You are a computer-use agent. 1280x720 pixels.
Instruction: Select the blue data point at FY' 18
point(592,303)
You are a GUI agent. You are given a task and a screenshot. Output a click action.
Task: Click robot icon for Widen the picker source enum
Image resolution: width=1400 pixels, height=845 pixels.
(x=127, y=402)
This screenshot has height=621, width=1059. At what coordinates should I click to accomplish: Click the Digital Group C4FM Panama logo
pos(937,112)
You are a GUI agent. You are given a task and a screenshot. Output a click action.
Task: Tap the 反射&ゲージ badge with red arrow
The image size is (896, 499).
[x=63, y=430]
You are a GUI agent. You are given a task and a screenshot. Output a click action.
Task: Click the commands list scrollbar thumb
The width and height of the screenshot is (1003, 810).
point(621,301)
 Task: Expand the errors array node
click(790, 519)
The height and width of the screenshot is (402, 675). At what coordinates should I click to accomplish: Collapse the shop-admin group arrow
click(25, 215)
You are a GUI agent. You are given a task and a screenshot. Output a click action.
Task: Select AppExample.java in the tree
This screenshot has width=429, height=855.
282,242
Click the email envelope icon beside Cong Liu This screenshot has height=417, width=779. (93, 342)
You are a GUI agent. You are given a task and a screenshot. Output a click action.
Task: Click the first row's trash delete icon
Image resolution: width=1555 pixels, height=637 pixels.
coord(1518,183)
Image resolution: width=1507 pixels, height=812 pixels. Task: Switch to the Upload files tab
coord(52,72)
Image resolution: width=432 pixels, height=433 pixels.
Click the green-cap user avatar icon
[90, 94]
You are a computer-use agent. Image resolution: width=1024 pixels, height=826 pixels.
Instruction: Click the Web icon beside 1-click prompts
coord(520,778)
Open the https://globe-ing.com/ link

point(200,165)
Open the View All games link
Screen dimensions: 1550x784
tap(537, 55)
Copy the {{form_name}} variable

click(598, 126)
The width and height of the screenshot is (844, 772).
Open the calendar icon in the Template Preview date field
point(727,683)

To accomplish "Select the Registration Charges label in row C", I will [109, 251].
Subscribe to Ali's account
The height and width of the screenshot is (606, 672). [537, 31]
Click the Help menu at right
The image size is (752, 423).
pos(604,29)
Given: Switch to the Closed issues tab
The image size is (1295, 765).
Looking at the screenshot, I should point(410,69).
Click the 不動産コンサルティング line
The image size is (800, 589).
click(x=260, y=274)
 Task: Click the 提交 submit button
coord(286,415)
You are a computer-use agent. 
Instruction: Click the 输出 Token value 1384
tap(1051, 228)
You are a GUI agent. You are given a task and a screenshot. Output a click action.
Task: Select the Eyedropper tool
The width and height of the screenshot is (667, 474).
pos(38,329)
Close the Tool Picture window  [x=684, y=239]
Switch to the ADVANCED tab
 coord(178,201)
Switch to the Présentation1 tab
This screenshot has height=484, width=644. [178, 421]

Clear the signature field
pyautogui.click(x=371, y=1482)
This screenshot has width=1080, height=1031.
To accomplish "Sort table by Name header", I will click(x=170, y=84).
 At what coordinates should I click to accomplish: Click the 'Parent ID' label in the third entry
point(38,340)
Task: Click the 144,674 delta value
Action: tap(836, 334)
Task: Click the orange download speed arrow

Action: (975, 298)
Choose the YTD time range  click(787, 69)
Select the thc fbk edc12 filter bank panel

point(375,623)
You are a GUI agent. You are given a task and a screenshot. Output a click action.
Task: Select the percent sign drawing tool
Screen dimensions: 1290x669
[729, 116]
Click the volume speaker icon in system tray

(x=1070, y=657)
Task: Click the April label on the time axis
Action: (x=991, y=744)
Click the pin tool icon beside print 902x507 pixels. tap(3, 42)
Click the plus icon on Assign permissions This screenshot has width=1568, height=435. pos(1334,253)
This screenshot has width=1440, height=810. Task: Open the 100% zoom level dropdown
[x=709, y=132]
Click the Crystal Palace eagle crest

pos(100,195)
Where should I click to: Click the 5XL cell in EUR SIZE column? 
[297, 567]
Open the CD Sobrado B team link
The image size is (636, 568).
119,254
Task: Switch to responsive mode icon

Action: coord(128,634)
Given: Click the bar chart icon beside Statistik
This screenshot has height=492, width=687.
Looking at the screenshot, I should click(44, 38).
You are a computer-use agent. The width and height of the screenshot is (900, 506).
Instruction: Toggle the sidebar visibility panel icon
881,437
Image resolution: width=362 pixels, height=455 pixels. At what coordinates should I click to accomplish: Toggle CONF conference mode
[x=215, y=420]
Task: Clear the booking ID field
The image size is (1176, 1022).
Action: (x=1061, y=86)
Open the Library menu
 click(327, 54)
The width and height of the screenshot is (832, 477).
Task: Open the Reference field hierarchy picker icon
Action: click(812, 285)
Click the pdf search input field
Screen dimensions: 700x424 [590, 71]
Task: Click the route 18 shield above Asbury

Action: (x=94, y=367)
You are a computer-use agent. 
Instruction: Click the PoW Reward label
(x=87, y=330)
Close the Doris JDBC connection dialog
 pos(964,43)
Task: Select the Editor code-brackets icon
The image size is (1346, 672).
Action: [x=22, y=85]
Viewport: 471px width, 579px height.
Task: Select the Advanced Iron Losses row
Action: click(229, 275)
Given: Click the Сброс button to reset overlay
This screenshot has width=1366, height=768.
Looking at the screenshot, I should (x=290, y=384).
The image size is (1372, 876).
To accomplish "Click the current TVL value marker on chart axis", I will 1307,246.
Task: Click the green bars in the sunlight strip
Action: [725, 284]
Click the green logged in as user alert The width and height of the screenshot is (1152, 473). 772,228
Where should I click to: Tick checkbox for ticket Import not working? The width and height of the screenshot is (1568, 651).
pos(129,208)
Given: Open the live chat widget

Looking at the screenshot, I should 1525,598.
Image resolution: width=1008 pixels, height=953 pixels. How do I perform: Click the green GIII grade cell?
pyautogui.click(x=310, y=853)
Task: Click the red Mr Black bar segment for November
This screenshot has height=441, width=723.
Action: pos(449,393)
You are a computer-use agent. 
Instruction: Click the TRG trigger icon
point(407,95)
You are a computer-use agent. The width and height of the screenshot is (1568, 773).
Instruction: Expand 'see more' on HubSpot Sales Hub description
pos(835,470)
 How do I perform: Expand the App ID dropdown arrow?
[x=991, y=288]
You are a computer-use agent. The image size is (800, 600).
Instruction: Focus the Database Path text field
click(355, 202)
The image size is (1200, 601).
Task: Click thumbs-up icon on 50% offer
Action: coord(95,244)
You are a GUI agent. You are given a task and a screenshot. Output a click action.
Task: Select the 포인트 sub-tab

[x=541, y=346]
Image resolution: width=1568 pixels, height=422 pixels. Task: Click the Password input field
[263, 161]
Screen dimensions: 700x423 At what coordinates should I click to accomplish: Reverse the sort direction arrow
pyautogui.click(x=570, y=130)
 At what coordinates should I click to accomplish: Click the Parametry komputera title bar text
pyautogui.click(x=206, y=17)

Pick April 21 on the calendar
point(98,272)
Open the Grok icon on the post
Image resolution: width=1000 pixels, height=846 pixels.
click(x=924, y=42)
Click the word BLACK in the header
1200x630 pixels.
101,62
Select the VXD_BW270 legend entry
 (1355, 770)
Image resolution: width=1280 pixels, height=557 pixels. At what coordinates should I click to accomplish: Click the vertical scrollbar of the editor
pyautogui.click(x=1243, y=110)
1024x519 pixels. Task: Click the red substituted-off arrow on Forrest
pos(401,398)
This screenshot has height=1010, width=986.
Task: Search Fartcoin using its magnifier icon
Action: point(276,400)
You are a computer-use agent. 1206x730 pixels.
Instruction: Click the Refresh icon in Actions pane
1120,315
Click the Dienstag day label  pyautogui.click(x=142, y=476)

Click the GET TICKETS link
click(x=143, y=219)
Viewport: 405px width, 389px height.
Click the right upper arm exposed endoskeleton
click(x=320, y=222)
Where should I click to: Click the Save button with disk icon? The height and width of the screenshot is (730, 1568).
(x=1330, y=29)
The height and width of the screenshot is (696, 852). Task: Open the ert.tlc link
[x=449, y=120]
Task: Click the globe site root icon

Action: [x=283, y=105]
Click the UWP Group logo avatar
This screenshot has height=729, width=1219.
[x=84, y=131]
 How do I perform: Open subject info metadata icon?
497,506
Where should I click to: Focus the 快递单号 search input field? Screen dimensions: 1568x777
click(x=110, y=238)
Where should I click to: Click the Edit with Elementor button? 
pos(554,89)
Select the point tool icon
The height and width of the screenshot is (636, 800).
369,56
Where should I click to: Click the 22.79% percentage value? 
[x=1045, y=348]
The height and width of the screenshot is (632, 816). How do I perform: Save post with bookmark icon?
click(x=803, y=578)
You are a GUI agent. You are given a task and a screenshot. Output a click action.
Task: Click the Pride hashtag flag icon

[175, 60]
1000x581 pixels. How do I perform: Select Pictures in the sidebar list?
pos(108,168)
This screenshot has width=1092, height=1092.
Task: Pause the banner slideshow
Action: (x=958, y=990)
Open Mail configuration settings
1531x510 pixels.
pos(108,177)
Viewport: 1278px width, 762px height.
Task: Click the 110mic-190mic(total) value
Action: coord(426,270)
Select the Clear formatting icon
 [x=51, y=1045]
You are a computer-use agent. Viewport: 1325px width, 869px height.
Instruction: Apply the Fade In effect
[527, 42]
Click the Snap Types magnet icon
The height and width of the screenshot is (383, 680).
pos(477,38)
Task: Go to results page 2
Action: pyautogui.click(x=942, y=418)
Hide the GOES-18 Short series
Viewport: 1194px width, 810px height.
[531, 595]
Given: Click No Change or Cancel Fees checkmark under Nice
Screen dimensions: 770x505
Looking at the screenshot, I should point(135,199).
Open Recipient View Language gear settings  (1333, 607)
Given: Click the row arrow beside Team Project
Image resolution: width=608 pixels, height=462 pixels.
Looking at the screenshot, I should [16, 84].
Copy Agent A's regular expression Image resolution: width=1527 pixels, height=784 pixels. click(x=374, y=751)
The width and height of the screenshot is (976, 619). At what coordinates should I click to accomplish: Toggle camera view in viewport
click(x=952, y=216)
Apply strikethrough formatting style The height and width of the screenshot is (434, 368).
* * *
_Activity_.
Determine the count of lines that include the word "settings" in the listing, and state nothing but that count.

_Output of the task_.
2